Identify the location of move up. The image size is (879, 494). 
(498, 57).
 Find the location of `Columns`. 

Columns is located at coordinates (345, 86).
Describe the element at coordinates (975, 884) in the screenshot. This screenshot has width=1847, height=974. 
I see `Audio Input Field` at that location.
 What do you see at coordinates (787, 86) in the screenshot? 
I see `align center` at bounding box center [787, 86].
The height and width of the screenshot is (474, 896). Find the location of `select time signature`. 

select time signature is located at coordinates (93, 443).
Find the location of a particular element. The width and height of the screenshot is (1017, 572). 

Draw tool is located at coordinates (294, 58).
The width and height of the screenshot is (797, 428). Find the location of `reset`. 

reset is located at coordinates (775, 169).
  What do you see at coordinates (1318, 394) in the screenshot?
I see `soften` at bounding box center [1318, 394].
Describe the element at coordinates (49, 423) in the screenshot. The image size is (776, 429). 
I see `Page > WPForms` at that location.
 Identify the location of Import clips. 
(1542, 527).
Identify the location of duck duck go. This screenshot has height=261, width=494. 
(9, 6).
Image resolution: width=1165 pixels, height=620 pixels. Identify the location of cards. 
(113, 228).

## THE PROBLEM:
Repeat the rows above, switching every "Identify" to "Determine" and leaving everything else unchanged.

## OUTPUT FOR THIS EXERCISE:
Determine the location of move up. The image size is (879, 494). 
(498, 57).
 Find the location of `Columns`. 

Columns is located at coordinates (345, 86).
Describe the element at coordinates (975, 884) in the screenshot. This screenshot has width=1847, height=974. 
I see `Audio Input Field` at that location.
 What do you see at coordinates (787, 86) in the screenshot? 
I see `align center` at bounding box center [787, 86].
The height and width of the screenshot is (474, 896). Find the location of `select time signature`. 

select time signature is located at coordinates (93, 443).
Find the location of a particular element. The width and height of the screenshot is (1017, 572). 

Draw tool is located at coordinates (294, 58).
The width and height of the screenshot is (797, 428). Find the location of `reset`. 

reset is located at coordinates (775, 169).
  What do you see at coordinates (1318, 394) in the screenshot?
I see `soften` at bounding box center [1318, 394].
Describe the element at coordinates (49, 423) in the screenshot. The image size is (776, 429). 
I see `Page > WPForms` at that location.
 Determine the location of Import clips. 
(1542, 527).
Determine the location of duck duck go. This screenshot has height=261, width=494. 
(9, 6).
Image resolution: width=1165 pixels, height=620 pixels. Determine the location of cards. 
(113, 228).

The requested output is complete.